According to a press release, the US Department of The United States and Cuba held biannual Migration Talks on November 30 at the U.S. Department of State. The Bureau of Western Hemisphere Affairs Deputy Assistant Secretary Alex Lee led the discussions for the United States; while Director General Josefina Vidal of the U.S. Division of the Cuban Ministry of Foreign Affairs led the Cuban delegation.

"The delegations discussed continuing implementation of the U.S.-Cuba Migration Accords, which provide for the safe, orderly, and legal migration of Cubans to the United States.

"The groups also discussed recent trends in migration, such as the entry of Cuban migrants into the United States and human smuggling.

"The U.S. delegation expressed its concern for the safety of the thousands of Cuban migrants transiting through Central America," expressed the release.

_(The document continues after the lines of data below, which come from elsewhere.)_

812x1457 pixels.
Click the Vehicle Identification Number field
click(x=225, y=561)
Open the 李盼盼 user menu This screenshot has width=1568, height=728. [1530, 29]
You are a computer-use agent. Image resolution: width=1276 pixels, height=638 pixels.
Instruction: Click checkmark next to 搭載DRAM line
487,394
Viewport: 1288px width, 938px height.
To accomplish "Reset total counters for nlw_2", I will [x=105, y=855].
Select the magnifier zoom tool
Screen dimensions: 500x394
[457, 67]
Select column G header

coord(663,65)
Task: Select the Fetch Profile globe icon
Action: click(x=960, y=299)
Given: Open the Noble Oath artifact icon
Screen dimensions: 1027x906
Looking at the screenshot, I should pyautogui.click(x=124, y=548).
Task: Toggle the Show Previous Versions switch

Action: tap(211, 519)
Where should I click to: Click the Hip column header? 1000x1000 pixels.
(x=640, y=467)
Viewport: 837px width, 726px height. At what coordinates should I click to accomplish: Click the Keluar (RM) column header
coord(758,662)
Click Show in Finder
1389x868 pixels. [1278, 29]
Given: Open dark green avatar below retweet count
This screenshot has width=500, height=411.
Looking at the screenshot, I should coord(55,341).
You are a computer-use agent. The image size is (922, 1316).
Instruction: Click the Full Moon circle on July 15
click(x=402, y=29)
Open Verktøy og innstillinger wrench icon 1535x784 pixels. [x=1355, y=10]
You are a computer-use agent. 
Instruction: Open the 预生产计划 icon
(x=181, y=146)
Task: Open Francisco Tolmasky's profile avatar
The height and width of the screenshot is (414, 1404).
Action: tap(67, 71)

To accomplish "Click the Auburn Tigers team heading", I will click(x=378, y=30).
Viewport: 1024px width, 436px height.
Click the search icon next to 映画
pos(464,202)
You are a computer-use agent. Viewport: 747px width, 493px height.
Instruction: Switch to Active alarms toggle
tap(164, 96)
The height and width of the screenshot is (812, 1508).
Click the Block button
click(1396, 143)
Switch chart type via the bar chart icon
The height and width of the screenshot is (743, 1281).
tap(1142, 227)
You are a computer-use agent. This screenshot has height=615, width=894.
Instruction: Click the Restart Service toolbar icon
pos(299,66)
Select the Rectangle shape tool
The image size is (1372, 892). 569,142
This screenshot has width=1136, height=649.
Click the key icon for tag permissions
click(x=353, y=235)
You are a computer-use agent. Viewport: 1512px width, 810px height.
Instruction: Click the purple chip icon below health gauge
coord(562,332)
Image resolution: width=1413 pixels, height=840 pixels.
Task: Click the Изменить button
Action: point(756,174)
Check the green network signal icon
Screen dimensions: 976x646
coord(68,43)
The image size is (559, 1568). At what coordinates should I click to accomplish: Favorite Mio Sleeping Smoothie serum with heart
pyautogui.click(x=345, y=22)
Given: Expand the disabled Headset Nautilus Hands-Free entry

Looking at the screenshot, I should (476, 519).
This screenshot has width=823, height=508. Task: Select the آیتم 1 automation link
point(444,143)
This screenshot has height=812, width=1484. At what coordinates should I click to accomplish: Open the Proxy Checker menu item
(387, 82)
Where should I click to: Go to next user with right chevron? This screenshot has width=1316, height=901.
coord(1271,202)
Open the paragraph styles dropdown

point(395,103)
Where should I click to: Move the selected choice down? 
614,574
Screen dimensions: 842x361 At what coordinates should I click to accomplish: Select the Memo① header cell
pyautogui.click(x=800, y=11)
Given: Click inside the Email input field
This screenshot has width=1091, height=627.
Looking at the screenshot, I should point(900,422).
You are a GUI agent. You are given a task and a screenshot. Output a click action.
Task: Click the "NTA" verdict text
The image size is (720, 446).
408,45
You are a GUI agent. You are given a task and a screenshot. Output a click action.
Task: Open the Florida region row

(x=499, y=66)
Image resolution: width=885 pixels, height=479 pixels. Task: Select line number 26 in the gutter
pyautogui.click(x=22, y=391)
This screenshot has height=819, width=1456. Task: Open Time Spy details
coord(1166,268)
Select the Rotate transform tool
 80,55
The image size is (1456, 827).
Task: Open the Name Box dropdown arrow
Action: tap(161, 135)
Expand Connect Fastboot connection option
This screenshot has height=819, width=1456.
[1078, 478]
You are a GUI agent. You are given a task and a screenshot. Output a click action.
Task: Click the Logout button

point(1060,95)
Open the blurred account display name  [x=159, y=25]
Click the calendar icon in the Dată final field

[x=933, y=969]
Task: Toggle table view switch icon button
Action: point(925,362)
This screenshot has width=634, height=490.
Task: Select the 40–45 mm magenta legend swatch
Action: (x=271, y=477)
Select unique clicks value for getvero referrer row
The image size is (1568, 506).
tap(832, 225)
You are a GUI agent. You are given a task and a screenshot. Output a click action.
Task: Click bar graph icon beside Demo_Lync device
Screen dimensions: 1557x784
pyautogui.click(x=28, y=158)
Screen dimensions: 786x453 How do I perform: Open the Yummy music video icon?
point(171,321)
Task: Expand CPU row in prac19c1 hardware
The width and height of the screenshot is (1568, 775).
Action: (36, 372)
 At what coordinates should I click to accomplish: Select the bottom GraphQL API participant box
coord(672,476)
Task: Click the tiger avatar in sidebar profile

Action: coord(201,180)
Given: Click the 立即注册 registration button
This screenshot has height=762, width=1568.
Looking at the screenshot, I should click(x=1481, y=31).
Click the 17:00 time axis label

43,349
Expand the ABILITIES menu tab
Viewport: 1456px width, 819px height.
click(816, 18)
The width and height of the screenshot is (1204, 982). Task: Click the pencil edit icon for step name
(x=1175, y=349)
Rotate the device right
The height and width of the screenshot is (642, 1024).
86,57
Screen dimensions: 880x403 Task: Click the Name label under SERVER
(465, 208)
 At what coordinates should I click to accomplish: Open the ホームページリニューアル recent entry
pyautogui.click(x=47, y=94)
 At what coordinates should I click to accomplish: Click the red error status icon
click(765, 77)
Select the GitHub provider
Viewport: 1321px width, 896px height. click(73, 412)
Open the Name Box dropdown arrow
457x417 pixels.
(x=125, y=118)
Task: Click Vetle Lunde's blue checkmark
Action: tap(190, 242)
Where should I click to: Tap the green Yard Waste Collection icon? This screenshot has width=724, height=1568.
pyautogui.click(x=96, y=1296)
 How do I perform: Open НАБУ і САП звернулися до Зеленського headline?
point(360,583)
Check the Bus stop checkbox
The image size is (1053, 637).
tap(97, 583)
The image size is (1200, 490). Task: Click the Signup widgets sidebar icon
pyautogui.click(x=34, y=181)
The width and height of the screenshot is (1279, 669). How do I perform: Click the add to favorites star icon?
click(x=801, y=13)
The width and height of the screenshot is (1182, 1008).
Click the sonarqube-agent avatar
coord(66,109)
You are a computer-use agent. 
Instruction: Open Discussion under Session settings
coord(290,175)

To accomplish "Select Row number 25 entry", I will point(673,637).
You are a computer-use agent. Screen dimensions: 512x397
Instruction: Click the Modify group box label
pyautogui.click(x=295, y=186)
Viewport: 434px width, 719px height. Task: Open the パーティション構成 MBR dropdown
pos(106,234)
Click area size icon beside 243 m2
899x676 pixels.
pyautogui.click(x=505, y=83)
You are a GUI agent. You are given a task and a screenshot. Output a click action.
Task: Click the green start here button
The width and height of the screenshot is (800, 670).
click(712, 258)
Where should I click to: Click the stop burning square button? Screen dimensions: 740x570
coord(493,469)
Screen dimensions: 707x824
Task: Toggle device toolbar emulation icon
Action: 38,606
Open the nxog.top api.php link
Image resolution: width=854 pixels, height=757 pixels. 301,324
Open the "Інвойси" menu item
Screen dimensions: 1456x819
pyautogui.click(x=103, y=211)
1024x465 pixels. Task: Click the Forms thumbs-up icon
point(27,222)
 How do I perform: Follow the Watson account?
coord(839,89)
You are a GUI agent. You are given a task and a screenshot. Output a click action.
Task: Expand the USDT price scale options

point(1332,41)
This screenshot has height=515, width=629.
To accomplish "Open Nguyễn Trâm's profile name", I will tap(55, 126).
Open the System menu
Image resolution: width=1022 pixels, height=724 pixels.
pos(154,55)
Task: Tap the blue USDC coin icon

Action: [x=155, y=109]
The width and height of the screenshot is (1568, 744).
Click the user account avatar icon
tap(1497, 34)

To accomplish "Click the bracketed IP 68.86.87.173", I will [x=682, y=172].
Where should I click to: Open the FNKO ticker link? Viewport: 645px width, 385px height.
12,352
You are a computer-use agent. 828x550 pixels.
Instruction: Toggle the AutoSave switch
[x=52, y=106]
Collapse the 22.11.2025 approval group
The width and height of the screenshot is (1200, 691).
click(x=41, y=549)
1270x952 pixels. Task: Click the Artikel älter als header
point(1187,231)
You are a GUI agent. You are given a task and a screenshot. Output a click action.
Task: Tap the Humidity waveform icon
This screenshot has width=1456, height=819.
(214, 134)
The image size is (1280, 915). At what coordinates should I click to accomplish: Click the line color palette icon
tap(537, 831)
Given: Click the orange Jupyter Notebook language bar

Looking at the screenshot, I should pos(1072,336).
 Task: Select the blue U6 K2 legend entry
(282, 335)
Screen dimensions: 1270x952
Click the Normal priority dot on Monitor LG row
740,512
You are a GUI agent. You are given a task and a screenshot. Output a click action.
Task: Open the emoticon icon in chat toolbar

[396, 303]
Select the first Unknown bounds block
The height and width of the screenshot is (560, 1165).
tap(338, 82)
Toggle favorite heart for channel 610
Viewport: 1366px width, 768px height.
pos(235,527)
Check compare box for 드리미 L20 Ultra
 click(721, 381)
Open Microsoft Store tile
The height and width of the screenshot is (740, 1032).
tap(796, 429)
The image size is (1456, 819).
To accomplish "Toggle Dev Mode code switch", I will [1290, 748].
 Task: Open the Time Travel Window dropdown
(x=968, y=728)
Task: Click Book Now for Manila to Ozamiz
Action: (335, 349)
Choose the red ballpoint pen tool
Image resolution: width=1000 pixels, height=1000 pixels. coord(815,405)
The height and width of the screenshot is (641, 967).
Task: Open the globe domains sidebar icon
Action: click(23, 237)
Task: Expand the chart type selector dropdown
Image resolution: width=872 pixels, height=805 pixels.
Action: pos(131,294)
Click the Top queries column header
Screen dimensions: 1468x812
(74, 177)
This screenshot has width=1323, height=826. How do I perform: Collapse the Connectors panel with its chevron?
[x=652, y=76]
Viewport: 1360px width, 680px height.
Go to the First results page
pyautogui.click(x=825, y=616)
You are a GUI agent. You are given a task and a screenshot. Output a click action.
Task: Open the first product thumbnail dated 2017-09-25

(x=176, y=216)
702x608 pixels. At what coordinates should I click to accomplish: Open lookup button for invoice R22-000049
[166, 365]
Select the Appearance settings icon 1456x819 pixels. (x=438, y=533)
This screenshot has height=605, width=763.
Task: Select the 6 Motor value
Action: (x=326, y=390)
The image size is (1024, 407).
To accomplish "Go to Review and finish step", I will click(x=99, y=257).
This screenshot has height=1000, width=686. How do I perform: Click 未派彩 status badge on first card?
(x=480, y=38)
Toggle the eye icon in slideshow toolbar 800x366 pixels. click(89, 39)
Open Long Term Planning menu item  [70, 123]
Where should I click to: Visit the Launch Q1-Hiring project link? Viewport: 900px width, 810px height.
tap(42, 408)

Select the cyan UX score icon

In response, "the U.S. and Cuban delegations agreed to expert-level meetings on how both governments will contribute to combatting the smuggling organizations that take advantage of Cuban migrants."

According to the release, "the meeting provided an opportunity to review progress on shared priorities and to identify mechanisms to continue narrowing our differences. As with any bilateral relationship, there were some areas of disagreement, but it took place in a respectful, cooperative, and productive environment."

The last Migration Talks were held in Havana in January 2015; the July session was postponed due to the ceremonies marking the re-opening of the U.S. and Cuban embassies in July and August.

The release added that the "United States is committed to supporting safe, orderly, and legal migration from Cuba through the effective implementation of the 1994-95 U.S.-Cuba Migration Accords. The Administration has no plans to alter current migration policy regarding Cuba."

Around 3,000 Cubans are stranded since last November 14 in the border of Costa Rica with Nicaragua, after the government of Managua prevented them from passing through its territory under the argument that it was protecting Nicaraguan families.